How study was carried out
THE STUDY used innovative technology that maps RNA molecules which are the basis for translating the genome into proteins. The technology is based on attaching a unique single-cell-specific “barcode” to RNA molecules originating from each cell. Thousands of cells that make up the tissue are thereby barcoded simultaneously, enabling the detection of cells containing similar subsets of RNA molecules that belong to the same cell type, and cells with distinct subsets of RNA molecules that belong to different, uncharacterized sub-types. They regulate a wide variety of processes through intercellular communication within the fat tissue and with the brain, blood vessels, liver, and pancreas tissues.
It became clear that adipose is not a single tissue. Instead, fat tissues in separate locations in the body – for example, under the skin, or inside the abdominal cavity and around the internal organs (visceral fat) – function differently and have a diverse impact on health and disease. Visceral adipose tissue develops in obesity as a more inflammatory tissue, containing more immune system cells whose communication with fat cells contributes to the metabolic complications (diabetes and fatty liver) and cardiovascular ones of obesity.
“The diversity of fat cells in the different fat tissues in humans is more complex, interesting, and surprising than we previously thought,” Yeger-Lotem explained.
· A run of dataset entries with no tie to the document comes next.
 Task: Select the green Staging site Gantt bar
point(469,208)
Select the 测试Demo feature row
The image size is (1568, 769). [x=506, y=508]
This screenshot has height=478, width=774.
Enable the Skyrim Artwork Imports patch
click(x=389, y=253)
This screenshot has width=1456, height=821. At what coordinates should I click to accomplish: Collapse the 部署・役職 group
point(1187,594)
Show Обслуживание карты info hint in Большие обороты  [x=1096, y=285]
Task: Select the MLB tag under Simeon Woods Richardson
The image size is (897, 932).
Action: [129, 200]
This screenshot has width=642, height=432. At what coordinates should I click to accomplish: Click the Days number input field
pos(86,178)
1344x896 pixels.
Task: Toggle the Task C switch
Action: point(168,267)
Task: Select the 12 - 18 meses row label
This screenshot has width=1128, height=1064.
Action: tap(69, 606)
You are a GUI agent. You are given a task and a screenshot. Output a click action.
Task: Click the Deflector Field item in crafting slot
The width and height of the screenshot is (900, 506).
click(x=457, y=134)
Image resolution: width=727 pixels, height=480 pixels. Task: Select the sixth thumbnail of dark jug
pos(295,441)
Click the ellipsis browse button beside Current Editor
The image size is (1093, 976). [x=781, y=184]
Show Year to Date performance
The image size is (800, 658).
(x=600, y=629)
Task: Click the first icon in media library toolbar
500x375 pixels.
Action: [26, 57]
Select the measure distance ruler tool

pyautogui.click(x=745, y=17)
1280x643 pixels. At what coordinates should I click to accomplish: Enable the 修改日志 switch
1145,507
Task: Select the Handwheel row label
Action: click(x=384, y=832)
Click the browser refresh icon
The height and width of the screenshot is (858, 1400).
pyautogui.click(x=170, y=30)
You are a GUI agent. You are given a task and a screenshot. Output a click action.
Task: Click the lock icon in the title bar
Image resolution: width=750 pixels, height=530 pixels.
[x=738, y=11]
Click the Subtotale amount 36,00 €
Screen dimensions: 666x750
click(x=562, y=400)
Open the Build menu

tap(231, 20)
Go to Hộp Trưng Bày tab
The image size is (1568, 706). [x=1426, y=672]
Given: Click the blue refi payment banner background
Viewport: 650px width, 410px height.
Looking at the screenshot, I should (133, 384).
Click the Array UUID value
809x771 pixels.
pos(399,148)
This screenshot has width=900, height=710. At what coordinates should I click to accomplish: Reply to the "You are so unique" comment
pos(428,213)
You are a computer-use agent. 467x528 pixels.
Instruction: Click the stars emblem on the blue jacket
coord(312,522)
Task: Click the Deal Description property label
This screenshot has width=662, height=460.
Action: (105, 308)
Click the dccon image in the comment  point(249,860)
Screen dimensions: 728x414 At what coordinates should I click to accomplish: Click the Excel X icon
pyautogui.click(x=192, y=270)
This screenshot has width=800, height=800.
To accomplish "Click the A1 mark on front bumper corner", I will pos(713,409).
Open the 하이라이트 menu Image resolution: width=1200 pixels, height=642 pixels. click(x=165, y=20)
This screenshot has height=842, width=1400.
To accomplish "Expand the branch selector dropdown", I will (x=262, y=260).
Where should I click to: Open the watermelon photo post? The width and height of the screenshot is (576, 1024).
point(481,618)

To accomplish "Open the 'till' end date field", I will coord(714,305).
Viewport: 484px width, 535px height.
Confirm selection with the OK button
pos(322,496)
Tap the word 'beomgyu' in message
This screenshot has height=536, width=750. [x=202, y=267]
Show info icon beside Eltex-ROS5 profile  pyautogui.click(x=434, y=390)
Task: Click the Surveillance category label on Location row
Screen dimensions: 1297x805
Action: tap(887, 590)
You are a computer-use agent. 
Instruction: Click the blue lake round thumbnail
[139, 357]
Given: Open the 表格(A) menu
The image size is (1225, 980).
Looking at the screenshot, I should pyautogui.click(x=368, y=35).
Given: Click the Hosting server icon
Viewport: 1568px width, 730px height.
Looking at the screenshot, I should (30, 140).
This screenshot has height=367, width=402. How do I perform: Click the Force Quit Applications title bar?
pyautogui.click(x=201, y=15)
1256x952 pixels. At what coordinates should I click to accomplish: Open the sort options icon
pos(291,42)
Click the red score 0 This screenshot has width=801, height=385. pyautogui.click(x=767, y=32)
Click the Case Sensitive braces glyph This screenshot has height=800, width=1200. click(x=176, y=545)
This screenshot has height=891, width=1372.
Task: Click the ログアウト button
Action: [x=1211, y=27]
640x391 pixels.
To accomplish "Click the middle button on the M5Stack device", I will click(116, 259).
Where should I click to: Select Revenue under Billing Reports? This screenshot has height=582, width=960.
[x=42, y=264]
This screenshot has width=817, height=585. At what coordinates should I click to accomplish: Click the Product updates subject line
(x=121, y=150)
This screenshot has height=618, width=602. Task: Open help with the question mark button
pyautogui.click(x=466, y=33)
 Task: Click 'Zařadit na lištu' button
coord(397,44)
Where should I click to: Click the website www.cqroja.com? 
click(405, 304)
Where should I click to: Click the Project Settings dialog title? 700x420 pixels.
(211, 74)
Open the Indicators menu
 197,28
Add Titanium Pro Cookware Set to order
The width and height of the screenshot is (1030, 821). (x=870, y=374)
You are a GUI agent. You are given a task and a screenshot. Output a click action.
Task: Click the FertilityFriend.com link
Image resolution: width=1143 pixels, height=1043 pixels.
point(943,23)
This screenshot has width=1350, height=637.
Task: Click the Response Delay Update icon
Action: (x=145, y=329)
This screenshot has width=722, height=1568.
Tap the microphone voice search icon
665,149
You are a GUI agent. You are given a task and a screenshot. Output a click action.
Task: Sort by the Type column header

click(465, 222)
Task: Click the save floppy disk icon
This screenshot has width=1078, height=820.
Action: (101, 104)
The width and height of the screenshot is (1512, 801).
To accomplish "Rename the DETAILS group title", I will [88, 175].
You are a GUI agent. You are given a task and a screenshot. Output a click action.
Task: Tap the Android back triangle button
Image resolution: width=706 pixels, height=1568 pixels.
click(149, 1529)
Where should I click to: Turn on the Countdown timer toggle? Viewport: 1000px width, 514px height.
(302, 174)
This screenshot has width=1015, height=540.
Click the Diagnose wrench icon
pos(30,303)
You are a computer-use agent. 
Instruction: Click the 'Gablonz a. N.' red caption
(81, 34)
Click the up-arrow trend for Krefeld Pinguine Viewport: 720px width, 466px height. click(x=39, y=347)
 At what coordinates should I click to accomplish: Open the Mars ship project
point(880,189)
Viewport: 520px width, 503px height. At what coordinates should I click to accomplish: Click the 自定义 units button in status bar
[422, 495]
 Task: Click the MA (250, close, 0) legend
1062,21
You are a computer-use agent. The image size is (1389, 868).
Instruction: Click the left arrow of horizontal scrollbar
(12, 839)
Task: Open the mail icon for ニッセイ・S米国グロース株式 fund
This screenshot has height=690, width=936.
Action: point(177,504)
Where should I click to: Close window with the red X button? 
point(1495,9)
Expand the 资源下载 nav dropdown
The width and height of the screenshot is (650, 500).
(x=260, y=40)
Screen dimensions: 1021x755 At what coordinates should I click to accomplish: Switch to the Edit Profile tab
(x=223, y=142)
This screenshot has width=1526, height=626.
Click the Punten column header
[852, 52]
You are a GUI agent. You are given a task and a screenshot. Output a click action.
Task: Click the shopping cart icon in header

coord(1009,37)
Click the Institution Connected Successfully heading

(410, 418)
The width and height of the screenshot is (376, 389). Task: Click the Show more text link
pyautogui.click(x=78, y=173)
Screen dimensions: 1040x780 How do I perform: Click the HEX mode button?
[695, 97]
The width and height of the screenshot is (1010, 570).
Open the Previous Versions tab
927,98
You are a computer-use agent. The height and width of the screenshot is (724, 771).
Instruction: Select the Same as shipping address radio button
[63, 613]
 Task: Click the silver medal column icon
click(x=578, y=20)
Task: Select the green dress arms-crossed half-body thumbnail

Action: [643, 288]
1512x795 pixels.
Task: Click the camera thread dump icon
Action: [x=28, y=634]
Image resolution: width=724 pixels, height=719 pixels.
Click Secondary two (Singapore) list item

“For example, in addition to the ‘classical’ fat (adipocyte) cells, we found subpopulations of adipocytes, characterized here for the first time, that express RNA molecules indicating unique functions, such as regulation of inflammatory processes, blood vessel formation, extracellular protein deposition, and scarring (fibrosis). After we found them computationally, we were also able to see them under the microscope.”
Searching for the source of the differences between subcutaneous and visceral fat, the researchers found that most of the fat-cell subpopulations were similar between subcutaneous and intra-abdominal fat. Nevertheless, significant, albeit more subtle differences were identified between fat cells from the two tissues.
For example, intercellular communication in the two tissues differs: fat cells in the intra-abdominal tissue express genes indicating more active communication with immune system cells within the tissue and are involved in pro-inflammatory processes. In contrast, in subcutaneous fat, fat cells communicate more with each other and participate in anti-inflammatory processes. In addition, one of the unique types of fat cells, discovered for the first time in this study, appeared only in the intra-abdominal tissue.
If it turns out that the prevalence of unique fat cells also predicts the degree of personal risk for future development of obesity complications, and/or can predict the individual response to treatment, the findings may have great significance in the pursuit of more personalized treatment for obesity, Rudich said.
“To this end, we are already working to develop tools that can bring our findings to clinical medicine, for example, developing microscopic examinations of fat tissue and identifying unique fat cells by a clinical pathologist.”